De par son extériorité objective à la production le mouvement ne peut s’attaquer directement qu’aux institutions de la reproduction et aux réseaux de circulation de la valeur, aux flux. Flux d’informations, flux de marchandises, flux d’individus, flux de pouvoirs, flux d’images, etc. Cette limite est réelle, mais elle est moins gênante à une époque où c’est justement la reproduction qui est centrale et non plus la production. Par contre, l’avantage c’est que le mouvement est en adéquation avec le terrain sur lequel il agit. Il n’a pas à se poser la question de sa plus ou moins grande dépendance à un éventuel mouvement de salarié nécessaire pour bloquer la production.
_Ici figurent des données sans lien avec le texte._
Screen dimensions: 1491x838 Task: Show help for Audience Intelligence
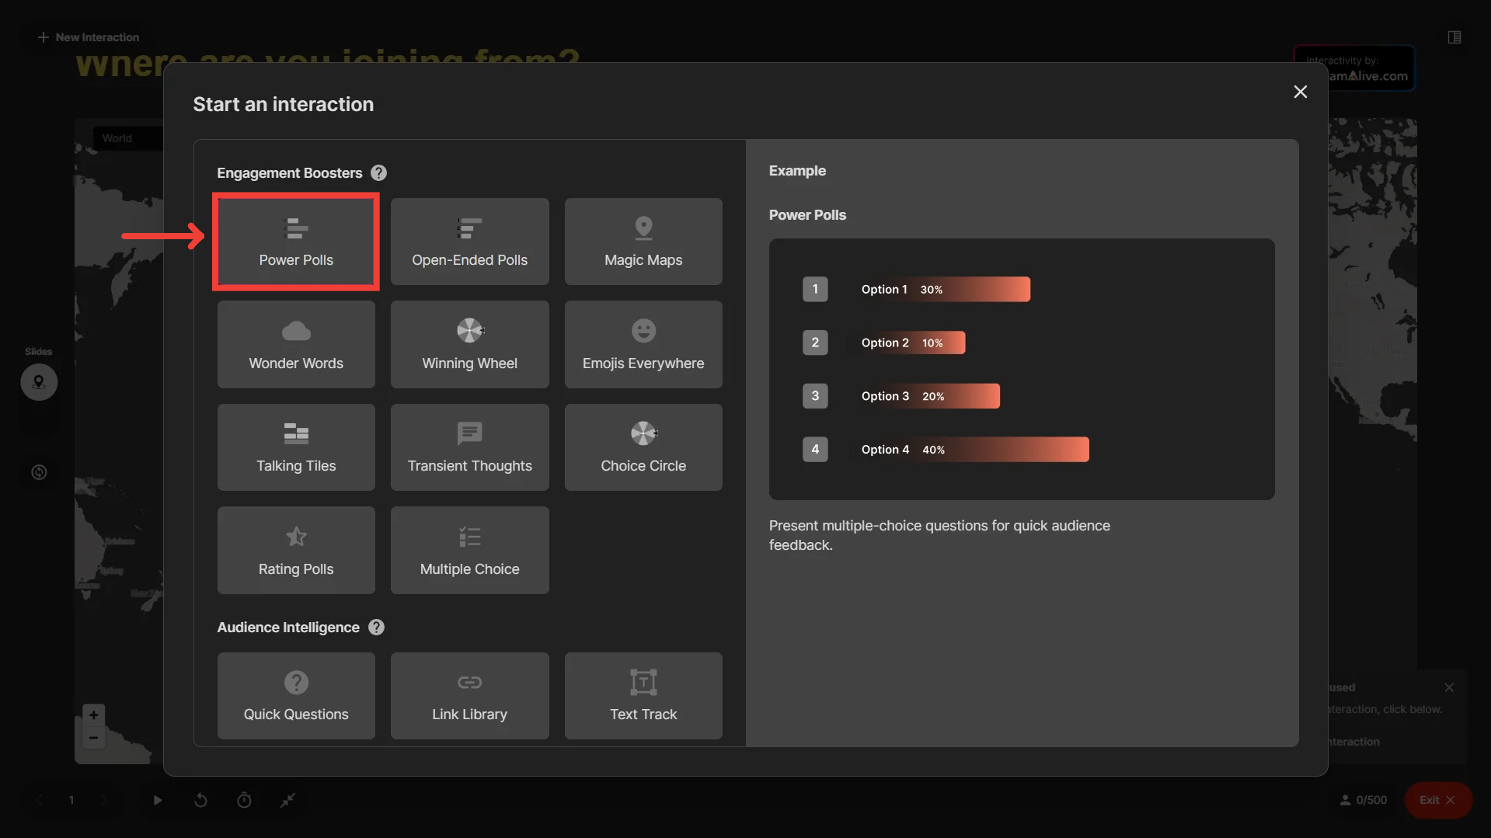pos(376,628)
A priori tout le monde peut participer à un blocage immédiat des flux [7].
[1] La coordination nationale refuse leur présence. Sur les façades de certains amphithéâtres où se tiennent les AG on peut lire "Médias, casse-toi".
[2] Une analyse cartographique des mobilisations montrerait sans doute qu’elle est la plus forte dans les zones où le rapport entre densité de population et nombre d’emplois est le plus défavorable (Nord-Ouest et Ouest de la France, Sud ; villes en voie de désindustrialisation) et dans les zones où l’idéologie du travail est la moins prégnante (Sud encore puisque paraît-il "la misère est plus supportable au soleil"…).
[3] Il n’est pas rare d’entendre les anti-blocage qualifier les partisans actifs du mouvement, de "petits bourges" qui parlent de révolution mais ignorent tout des lois universelles de l’économie et de la réalité d’une misère des banlieues à laquelle le CPE viendrait répondre. Ceux qui ont toujours nié l’existence de luttes de classes s’amusent ici à en fabriquer une…pour leur propre cause et profit !
[4] Malgré les efforts en direction de la "génération Tapie" dans les années 80, cette tentation ne commence qu’à décoller en France dans les milieux populaires et se combine à celle des milieux un peu plus aisés où on rêve de réussir en Angleterre, ce pays de cocagne où on pourrait travailler pour s’enrichir et non simplement pour survivre !
[5] Les différents services d’ordre qui, depuis le 28 mars, se partagent le travail avec la police officielle ne cherchent pas à éviter les cassages de gueule intempestifs et barbares puisqu’on a même vu, que, pour la police au moins, les ordres sont parfois de ne pas intervenir comme cela avait déjà été le cas à Paris en 2005. Derrière le but avoué d’éviter tout débordement (le terme est déjà parlant en lui-même), il y a la volonté syndicale ou organisationnelle d’en rester à une démonstration de force sans se fixer des objectifs précis (les parcours officiels sont d’ailleurs calculés pour ne jamais rencontrer de tels objectifs potentiels) dans les limites fixées par les règles du jeu syndical et politique. Il ne s’agit surtout pas de faire mal, mais simplement de faire signe !
[6] La "tournée" du 6 avril dernier dans Paris, évitant Montparnasse pour occuper la gare du Nord, puis, déjouant les CRS, pour bloquer le périphérique, a porté cette pratique du vol d’étourneaux à un point d’incandescence élevé.
[7] Ce que les étudiants rennais en lutte viennent de réaliser efficacement au centre de tri, le samedi matin 8 avril avec l’aide de postiers sur place, démontrant par là aussi le sens actuel de la liaison étudiants-travailleurs.